It is a shorthand phrase in Barbadian history that the Barbados Labour Party was on the wrong side of history in the Independence Question of 1966.
It is an intellectual sleight-of-hand to say that the BLP was flatly opposed to Independence and preferred Barbados to remain a colony of Great Britain. Indeed, there were many who supported this view and it was driven by class and racial animus, passions that were no doubt inflamed by the campaign for a general election on November 3.
But to continue to tag the BLP as the party of opposition to Independence is at best disingenuous. Even the party’s angry young men, led by Tom Adams, Bernard St John and Henry Forde, the so-called Young Turks, were not anti-independence.
Besides, the policies of the BLP in post-Independence Barbados were hardly less significant than the DLP’s in building a strong sovereign nation and a people who are well-fed, well-read and well-bred.
If anything, BLP leaders like Owen Arthur, like a great many Barbadians who were young people at Independence, were cut from the Barrow cloth. They have embraced our first prime minister’s people-centred, pragmatic, authentically Barbadian approach to politics. It has helped make them among the hottest brands in Barbadian politics of the last 30 years.
The current prime minister, born on the cusp of Independence, is hardly any different in draping herself in Barrovian garb. She can talk with crowds and keep her virtue and walk with a queen and princes and not lose the common touch, to borrow from Kipling. We know haughty. We do not like it.
While the Errol Barrow centennial celebration, submerged somewhat by the We Gatherin’ festivities, was perhaps more muted than desirable, we still give the Prime Minister full marks for offering scholarships to students of the nation’s newer secondary schools, they who must labour under the groaning weight of colonial-era class-riven scorn and disdain.
Indeed, we believe that scholarships as a whole should recognise more than strict academic performance but also vocational and technical excellence.
Errol Barrow stood for equality, and the scholarships can go a long way toward eroding the artificial lines that separate many students in this country from a life of higher earnings, lifelong learning and a sense of fulfilment too often denied many based on nothing more than a school tie.
He also stood for fairness. We cannot, therefore, imagine that he was doing anything but spinning in his grave while the DLP launched its petty personal attack on then-opposition Leader Mottley as it launched its election campaign at the National Stadium in 2018.
It is time to toss these partisan shibboleths into the dustbin of history. They do not fully and fairly capture the nuance of the independence debate of late 1966. And we cannot hold liable an entire generation of politicians now ruling this land who are themselves children of post-independence Barbados.
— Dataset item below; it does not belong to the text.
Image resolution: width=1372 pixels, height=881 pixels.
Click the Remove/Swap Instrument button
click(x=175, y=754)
What we must ensure is that the patrician, patronising values of the pre-independence Barbadian politician also remains a feature of the past. We do not require tone-deaf power brokers tuned only to the sound of their own voice. We need men and women who are creative, flexible, committed to inclusion and tolerant of dissent.
We thought it would have been clear by now that governments that prefer to campaign rather than govern are doomed to failure. Barbados simply cannot afford the decadent luxury of a self-regarding administration invested heavily in bread and circuses while doling out vitriol to anyone who dares present an alternative view to the received wisdom of the day.
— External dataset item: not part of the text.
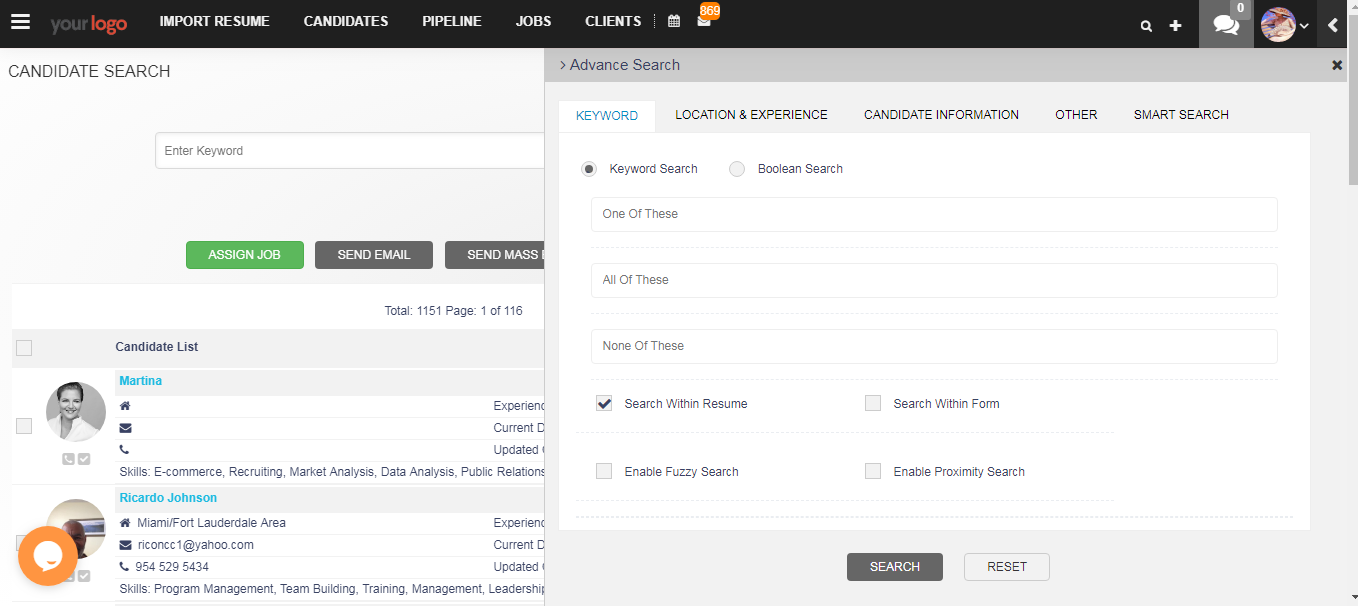
Task: Click the SEARCH button
Action: [895, 567]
It is a sobering lesson for all political parties that would seek the keys to the citadel.
In short, we have bigger fish to fry. We wait to hear when the abolition of the Common Entrance Exam is to occur. We need further details on how the ‘Eleven Plus’ is to be replaced.
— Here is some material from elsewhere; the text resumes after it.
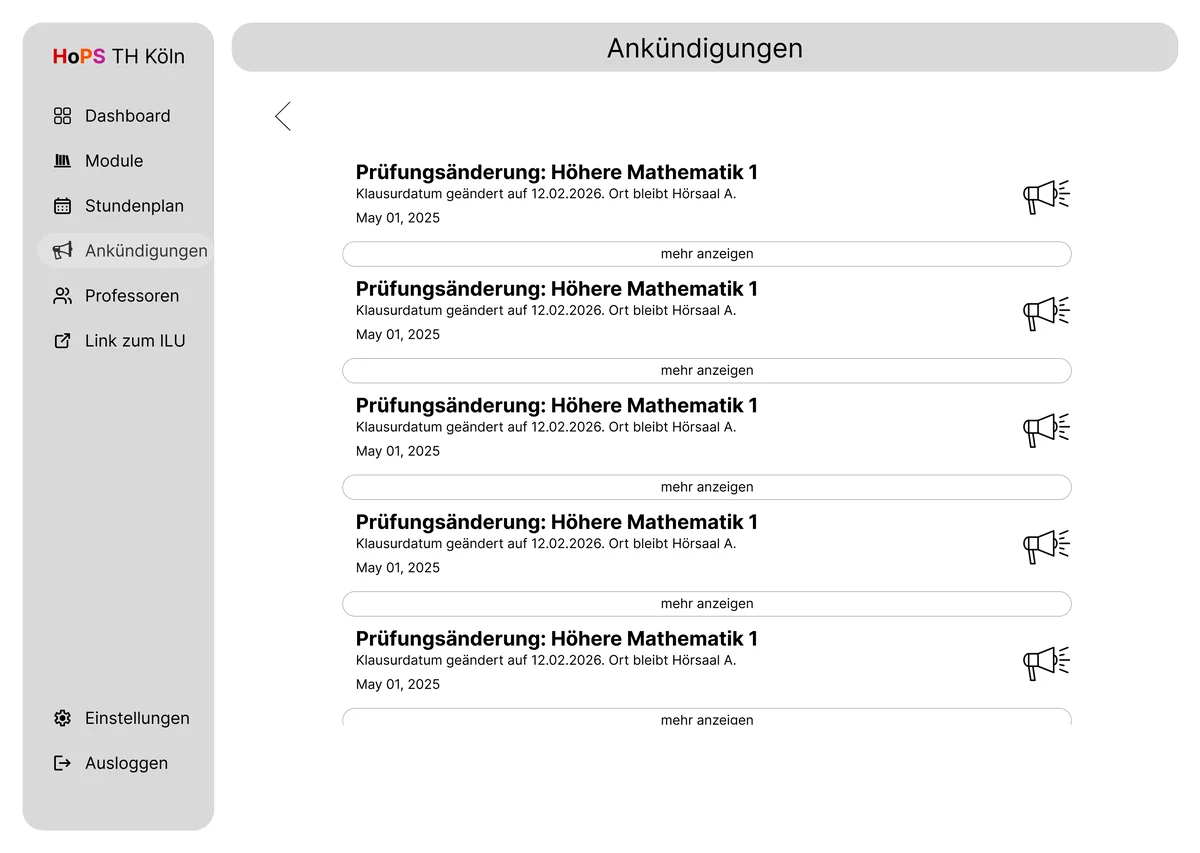Click megaphone icon of first announcement
The image size is (1200, 853).
1046,195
The decade in which Barbados is to become a green energy-driven economy has begun. We seek concrete details on the very definite steps that are to be required to end our addiction to fossil fuel.
If we are to fulfil predictions of 1.8 per cent economic growth in 2020, we will need much more than gimmicks, optics and rhetoric. While The City undergoes rapid transformation, we need to see how these individual projects will be rooted in sustainable growth and integrated into the entire economic recovery effort.
So let’s put away the old partisan tropes. There is more than enough upon which to hold the Government to account. Blaming a party of long-dead leaders for opposition to independence should not be laid at the feet of today’s BLP, any more than the party of free tertiary education is recognisable by its later actions to end UWI free education.
What have you done for us lately, is the cry from today’s angry young people, impatient for change and intolerant of gamesmanship.